__MATERIAL SUPPLIED__:
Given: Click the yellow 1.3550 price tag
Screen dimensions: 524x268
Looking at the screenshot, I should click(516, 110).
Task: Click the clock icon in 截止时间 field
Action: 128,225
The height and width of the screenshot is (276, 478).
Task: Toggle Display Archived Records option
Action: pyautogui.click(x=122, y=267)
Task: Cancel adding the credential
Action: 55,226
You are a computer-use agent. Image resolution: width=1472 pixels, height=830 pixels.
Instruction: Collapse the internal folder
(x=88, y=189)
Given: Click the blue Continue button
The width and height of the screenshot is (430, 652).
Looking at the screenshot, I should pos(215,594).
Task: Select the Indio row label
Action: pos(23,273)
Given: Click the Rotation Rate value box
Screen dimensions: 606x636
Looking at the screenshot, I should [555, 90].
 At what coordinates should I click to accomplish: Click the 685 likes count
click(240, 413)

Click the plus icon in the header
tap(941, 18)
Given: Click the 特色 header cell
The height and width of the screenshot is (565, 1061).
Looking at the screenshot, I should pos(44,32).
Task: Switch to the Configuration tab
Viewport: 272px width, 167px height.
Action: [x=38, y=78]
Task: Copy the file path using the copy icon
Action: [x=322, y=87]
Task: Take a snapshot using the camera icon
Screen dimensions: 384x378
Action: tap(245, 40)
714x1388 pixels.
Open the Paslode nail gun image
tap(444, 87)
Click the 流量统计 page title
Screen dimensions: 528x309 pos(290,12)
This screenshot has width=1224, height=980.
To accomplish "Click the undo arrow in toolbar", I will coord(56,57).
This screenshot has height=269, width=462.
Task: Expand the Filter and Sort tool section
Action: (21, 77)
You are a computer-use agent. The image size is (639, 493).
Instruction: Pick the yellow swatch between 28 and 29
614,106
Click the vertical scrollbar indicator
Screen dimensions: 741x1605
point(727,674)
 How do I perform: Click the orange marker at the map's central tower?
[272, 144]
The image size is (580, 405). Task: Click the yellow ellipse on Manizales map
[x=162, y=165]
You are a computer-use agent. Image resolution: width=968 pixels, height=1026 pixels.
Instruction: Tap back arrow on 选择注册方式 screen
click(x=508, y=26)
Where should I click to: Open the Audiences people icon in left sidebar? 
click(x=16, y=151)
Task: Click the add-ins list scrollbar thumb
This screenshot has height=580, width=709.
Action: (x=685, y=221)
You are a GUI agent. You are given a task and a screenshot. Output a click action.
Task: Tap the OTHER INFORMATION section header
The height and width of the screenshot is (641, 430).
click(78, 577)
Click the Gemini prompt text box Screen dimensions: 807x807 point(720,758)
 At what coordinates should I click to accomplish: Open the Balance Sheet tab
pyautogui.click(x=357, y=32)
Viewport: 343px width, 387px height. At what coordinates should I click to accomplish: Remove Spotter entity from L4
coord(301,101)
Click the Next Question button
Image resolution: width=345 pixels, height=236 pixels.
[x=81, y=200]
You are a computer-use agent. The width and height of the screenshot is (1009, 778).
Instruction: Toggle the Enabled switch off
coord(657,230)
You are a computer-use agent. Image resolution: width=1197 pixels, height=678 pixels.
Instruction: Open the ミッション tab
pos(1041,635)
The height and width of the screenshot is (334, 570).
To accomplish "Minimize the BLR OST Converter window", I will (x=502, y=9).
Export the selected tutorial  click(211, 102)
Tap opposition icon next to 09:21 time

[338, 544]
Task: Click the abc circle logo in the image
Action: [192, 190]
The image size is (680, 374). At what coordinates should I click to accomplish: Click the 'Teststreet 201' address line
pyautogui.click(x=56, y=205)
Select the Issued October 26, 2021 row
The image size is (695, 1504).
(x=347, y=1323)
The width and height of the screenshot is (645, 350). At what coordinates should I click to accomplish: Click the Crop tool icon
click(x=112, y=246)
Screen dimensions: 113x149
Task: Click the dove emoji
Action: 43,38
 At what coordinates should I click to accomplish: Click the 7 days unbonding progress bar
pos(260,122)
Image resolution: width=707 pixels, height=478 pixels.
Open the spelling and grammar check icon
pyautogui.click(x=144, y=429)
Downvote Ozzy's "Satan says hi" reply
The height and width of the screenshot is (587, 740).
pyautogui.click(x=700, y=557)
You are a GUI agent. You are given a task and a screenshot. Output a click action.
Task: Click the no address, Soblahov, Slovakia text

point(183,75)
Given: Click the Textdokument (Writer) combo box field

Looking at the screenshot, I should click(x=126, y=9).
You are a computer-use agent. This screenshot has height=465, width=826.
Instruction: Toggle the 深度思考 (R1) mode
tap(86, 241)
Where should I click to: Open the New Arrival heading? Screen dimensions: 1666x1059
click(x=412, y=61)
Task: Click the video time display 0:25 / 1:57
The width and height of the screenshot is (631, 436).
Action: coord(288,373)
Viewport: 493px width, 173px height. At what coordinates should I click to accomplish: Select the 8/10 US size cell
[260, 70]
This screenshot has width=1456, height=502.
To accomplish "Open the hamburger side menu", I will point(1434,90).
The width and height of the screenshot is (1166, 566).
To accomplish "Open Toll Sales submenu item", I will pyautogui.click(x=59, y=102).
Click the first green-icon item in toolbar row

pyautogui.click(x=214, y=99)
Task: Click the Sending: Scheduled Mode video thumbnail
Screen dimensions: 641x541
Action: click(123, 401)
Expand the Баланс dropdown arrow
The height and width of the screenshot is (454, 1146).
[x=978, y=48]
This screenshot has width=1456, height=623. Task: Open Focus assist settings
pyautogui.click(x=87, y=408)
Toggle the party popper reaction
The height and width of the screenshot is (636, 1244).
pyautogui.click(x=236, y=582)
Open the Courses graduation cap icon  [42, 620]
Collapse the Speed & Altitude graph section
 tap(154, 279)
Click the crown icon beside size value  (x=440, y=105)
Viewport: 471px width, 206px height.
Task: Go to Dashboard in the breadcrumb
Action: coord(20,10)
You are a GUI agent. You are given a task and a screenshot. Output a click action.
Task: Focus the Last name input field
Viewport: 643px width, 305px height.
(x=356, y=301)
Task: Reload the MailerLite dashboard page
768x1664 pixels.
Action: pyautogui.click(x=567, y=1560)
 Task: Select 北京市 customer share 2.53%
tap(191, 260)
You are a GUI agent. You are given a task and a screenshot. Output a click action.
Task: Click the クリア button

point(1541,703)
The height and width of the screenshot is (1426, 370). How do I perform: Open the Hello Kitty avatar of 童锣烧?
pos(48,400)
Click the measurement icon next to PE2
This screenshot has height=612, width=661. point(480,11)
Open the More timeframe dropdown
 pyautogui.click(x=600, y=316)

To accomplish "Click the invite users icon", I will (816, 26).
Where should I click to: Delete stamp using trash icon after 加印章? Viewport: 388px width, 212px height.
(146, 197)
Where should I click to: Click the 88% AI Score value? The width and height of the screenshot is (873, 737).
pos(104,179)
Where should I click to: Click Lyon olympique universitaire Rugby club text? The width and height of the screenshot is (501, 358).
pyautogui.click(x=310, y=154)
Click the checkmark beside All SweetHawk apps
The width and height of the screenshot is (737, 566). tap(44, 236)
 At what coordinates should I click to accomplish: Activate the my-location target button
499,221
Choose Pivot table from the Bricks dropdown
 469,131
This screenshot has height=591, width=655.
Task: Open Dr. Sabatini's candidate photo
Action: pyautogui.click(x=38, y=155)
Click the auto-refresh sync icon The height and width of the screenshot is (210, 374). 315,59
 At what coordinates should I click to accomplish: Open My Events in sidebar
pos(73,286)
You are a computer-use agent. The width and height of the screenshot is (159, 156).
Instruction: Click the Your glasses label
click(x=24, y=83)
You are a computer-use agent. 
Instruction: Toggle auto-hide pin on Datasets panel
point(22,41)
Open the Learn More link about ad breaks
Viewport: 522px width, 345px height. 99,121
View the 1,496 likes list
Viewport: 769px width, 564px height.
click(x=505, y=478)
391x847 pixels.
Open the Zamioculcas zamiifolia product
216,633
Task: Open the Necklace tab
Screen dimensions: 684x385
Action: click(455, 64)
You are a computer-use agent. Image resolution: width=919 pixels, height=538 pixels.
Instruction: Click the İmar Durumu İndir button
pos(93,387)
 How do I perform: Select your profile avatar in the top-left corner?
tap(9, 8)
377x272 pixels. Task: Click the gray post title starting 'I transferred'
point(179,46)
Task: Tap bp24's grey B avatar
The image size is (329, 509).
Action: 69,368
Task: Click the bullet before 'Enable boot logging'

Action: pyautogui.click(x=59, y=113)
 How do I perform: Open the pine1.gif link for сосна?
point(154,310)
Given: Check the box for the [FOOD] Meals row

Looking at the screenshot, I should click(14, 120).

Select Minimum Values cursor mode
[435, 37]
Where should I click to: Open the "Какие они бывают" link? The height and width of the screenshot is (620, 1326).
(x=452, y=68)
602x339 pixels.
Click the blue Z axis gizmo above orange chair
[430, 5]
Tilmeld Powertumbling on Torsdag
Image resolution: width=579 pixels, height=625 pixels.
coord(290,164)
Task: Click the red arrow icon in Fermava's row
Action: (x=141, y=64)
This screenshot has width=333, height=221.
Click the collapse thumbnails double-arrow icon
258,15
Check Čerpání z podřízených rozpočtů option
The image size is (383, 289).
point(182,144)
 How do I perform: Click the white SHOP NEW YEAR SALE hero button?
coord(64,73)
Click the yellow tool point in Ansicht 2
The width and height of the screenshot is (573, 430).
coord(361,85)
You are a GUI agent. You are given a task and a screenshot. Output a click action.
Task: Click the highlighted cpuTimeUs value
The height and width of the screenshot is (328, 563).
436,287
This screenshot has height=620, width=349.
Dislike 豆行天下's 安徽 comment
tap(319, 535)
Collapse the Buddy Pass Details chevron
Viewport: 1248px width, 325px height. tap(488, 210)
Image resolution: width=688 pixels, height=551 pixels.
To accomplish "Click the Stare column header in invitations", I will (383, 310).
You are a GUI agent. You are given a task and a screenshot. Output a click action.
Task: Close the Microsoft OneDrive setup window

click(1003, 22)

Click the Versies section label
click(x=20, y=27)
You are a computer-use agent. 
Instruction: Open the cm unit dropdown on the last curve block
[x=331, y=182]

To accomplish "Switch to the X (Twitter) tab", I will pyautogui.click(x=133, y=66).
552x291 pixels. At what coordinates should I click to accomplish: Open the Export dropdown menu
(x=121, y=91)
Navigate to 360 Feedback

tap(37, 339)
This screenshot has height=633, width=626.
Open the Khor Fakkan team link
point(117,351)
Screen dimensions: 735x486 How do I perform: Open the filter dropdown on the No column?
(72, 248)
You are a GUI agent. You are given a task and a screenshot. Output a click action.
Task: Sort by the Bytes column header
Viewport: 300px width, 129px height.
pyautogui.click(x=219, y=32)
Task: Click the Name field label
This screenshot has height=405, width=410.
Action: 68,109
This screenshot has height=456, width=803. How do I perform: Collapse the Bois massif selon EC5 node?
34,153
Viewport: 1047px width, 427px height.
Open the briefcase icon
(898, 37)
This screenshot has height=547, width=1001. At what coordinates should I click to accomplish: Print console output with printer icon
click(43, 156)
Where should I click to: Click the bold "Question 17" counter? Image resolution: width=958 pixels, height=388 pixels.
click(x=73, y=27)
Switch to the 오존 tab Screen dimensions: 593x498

__PROBLEM TO WORK ON__: What you give back must be the stretch above, starting at the line with "Click the auto-refresh" and ending at the line with "602x339 pixels.", copied exactly.

__THE COMPLETED TASK__:
Click the auto-refresh sync icon The height and width of the screenshot is (210, 374). 315,59
 At what coordinates should I click to accomplish: Open My Events in sidebar
pos(73,286)
You are a computer-use agent. The width and height of the screenshot is (159, 156).
Instruction: Click the Your glasses label
click(x=24, y=83)
You are a computer-use agent. 
Instruction: Toggle auto-hide pin on Datasets panel
point(22,41)
Open the Learn More link about ad breaks
Viewport: 522px width, 345px height. 99,121
View the 1,496 likes list
Viewport: 769px width, 564px height.
click(x=505, y=478)
391x847 pixels.
Open the Zamioculcas zamiifolia product
216,633
Task: Open the Necklace tab
Screen dimensions: 684x385
Action: click(455, 64)
You are a computer-use agent. Image resolution: width=919 pixels, height=538 pixels.
Instruction: Click the İmar Durumu İndir button
pos(93,387)
 How do I perform: Select your profile avatar in the top-left corner?
tap(9, 8)
377x272 pixels. Task: Click the gray post title starting 'I transferred'
point(179,46)
Task: Tap bp24's grey B avatar
The image size is (329, 509).
Action: 69,368
Task: Click the bullet before 'Enable boot logging'

Action: pyautogui.click(x=59, y=113)
 How do I perform: Open the pine1.gif link for сосна?
point(154,310)
Given: Check the box for the [FOOD] Meals row

Looking at the screenshot, I should click(14, 120).

Select Minimum Values cursor mode
[435, 37]
Where should I click to: Open the "Какие они бывают" link? The height and width of the screenshot is (620, 1326).
(x=452, y=68)
602x339 pixels.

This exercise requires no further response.